I think this is the best answer so far. Want to solve a difficult math problem? Call upon the kosmokrator of knowledge and ask (or just summon a lesser spirit related to math and the like).
Fun fact: this method for division (known as the "russian", "ethiopian", "egyptian", or "peasant" division) was in use as early as 2000BC (it's documented in the Rhind papyrus), was still in use by humanity as late as the 20th century, and now even computers use it!
Just not as pertaining to the Delian problem, to which since 4th century BC construction with straightedge and compass was part and parcel.
Indeed methods using neuseis and conic sections, as listed in the wiki article I quoted already above, were known before the Delian problem was formulated. Solving it with Hermetic magic would be as much besides the point as using a neusis for it.
Starting from limiting its construction methods over the 5th and 4th century BC, geometry became the first example of a mathematical theory defined via axioms and proofs. This process culminated in Euclid's Elements, which were known during all the middle ages via the translation of Boëthius.

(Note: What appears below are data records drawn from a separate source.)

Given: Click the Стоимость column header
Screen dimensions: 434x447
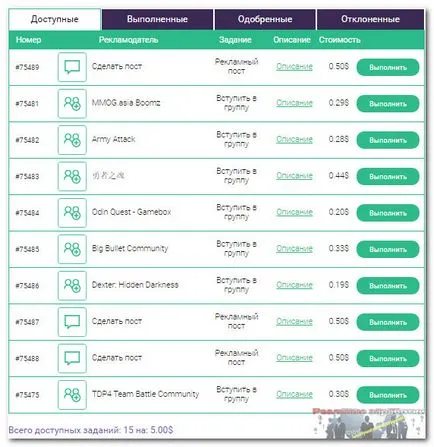Looking at the screenshot, I should 339,40.
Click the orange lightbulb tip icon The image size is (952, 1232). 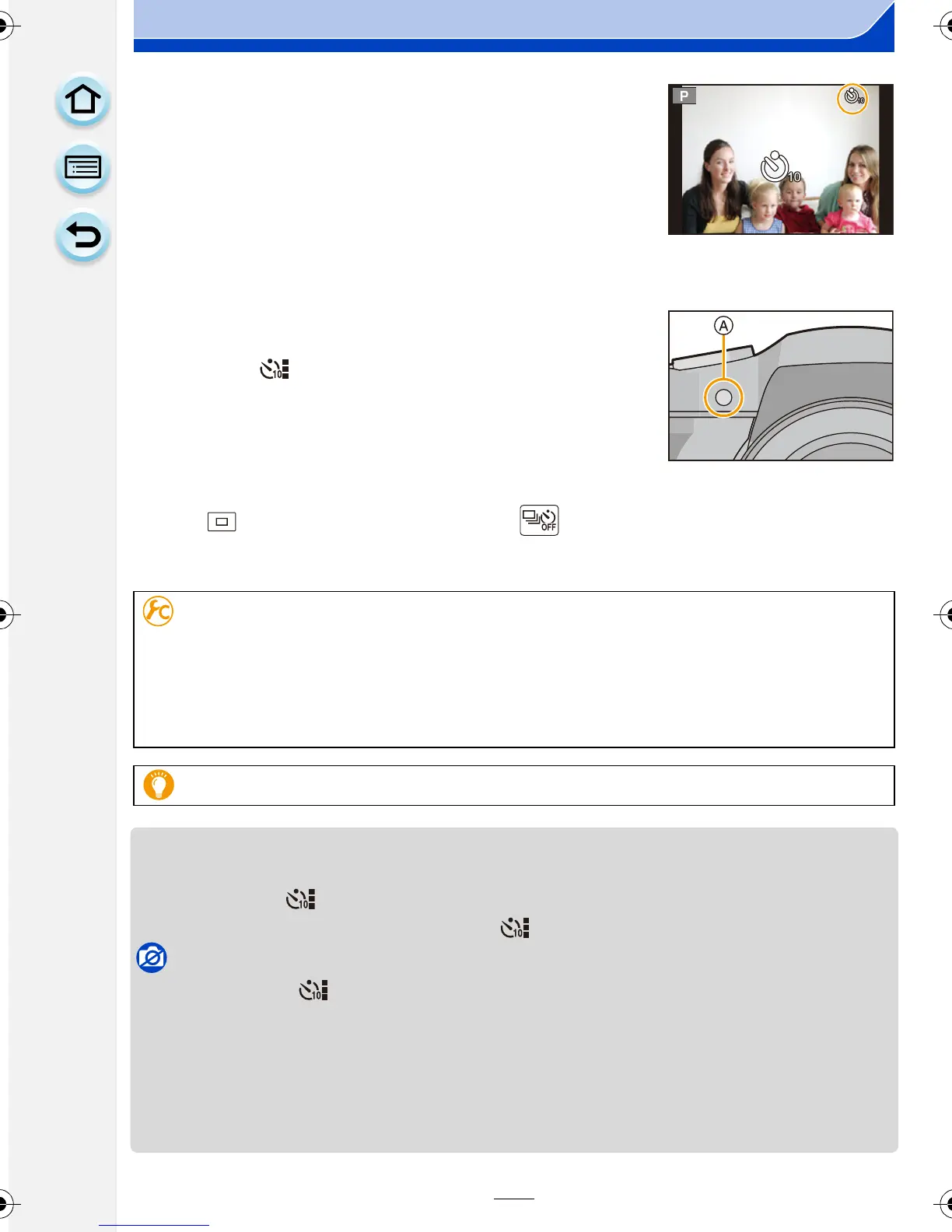click(x=159, y=785)

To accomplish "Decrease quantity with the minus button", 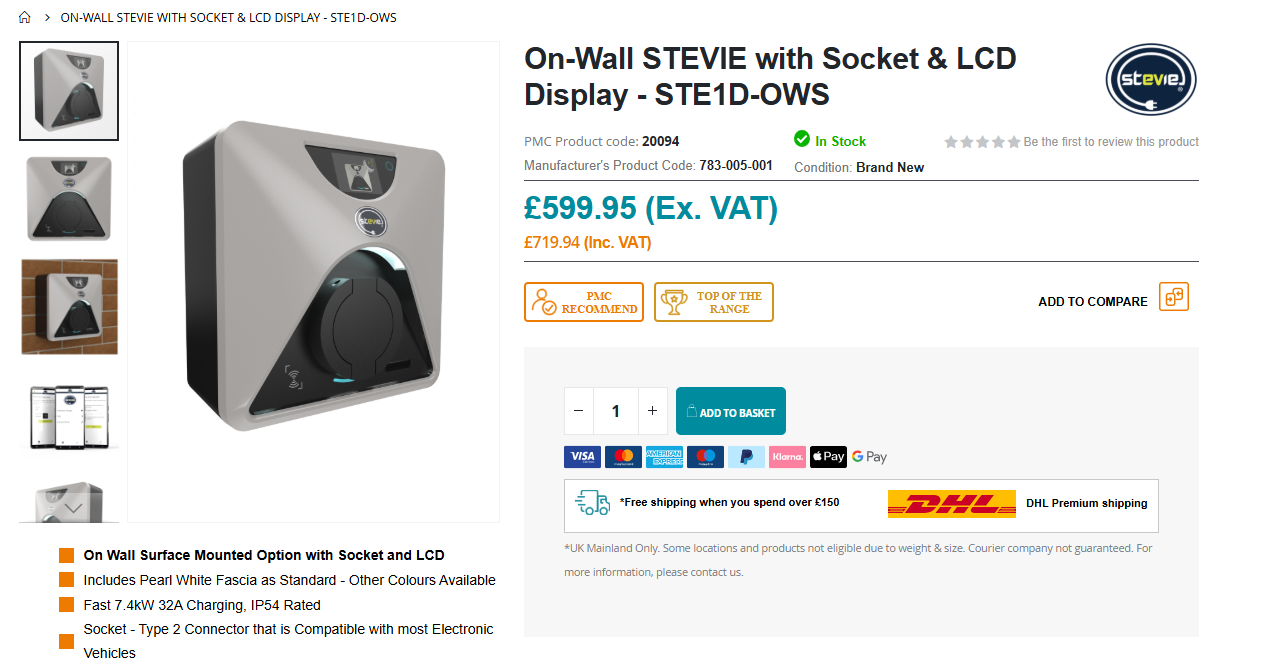I will coord(578,411).
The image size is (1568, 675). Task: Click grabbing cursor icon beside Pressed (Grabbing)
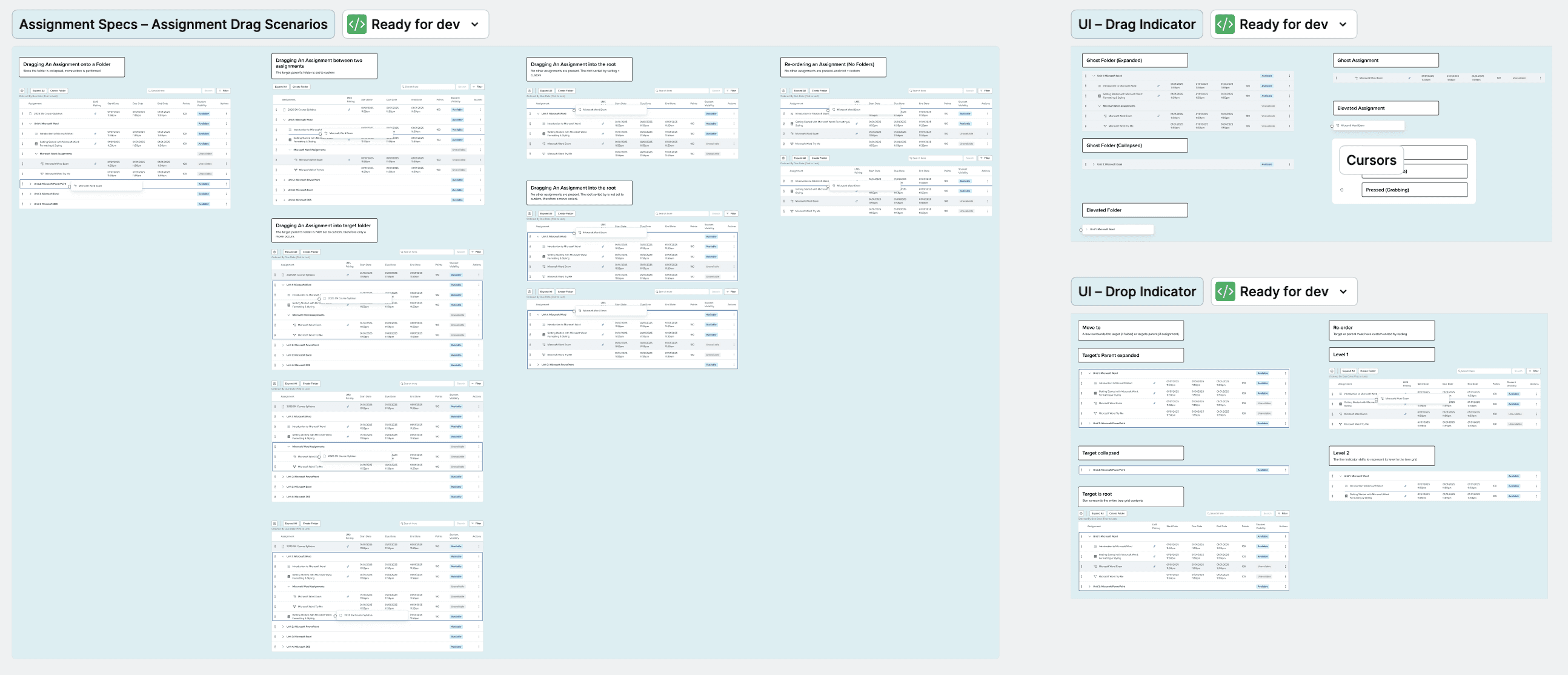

You have to be precise when you talk about the "Delian problem". In modern mathematics, it generally has come to mean "doubling the cube with compass and straightedge alone". But the passage of Plato's Republic with the story of the Delos oracle, from which the problem derives its name, makes no mention of the requirement. In fact, the story goes that Maenechmus, who developed the theory of conics, developed it to obtain a solution to that very same problem that his friend Plato had presented him with. Incidentally, note that Maenechmus was born around the time Plato wrote The Republic, 380 BC (plus or minus a few years), so the conic-sections solution to the problem obviously cannot predate Plato's formulation of it, as you instead suggest!
One really should try to avoid confusion when talking about these things. It is true that geometry became the first example of mathematical theory defined via axioms and proofs; and it's true that geometric constructions carried out with more limited primitives (e.g. compass and straightedge alone) were, even in Euclid times, considered more elegant.
But the two things are fairly unrelated! The theory of constructive geometry - e.g. what can and cannot be constructed by compass and straightedge alone - is a much, much later development. The proofs that none of the three famous geometric problems of antiquity (squaring the circle, doubling the cube, and trisecting the angle) cannot be solved by straightedge and compass alone have to wait the 19th century.